Studies have used glycine administered at doses up to 60 g/d, D-serine up to 8 g/d, or D-alanine approximately 6 g/d. For glycine, 60 g/d is the highest dose that can be given because of concerns about tolerability and replacement of other essential amino acids. D-serine originally was tested at approximately 2 g/d with promising results, but a recent open-label trial suggested that higher doses may be more efficacious.17 D-serine doses are limited by potential renal toxicity, as demonstrated in rodents studies.
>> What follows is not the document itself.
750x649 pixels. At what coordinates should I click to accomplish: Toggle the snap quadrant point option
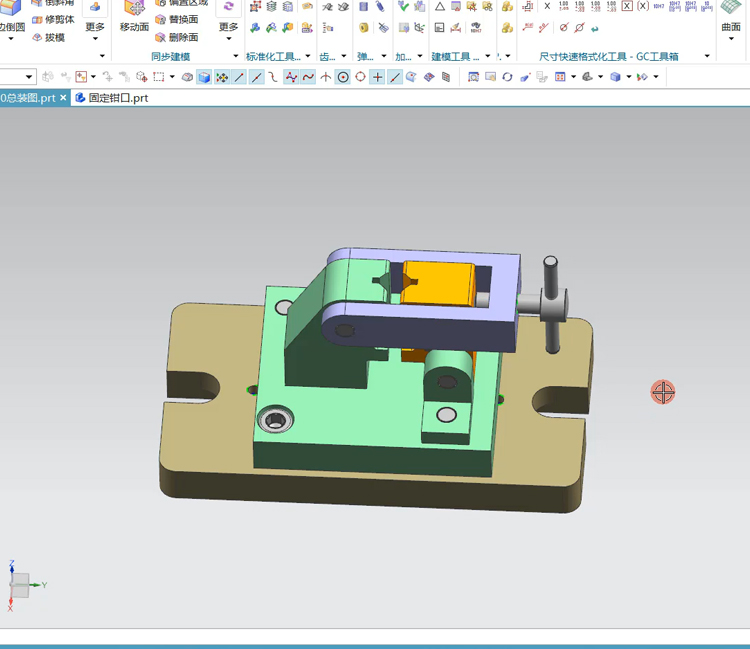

Although not all studies of glycine/D-serine site agonists have been positive, a recent meta-analysis suggests significant improvement in negative symptoms across studies.18 Variability in statistical results across studies is related primarily to degree of placebo effect within individual trials, with a mean improvement in negative symptoms of approximately 15%. Glycine/D-serine site agonists seem to be less effective when combined with clozapine, possibly because clozapine may already enhance the glutamatergic system and increase synaptic glycine levels.6
One study that evaluated effects of open-label glycine in individuals with schizophrenia symptoms observed a large effect-size improvement, including early remission in 3 of 10 patients.19 These data—if confirmed by double-blind trials—would indicate that glycine/d-serine site agonists might have utility in treating the schizophrenia prodrome.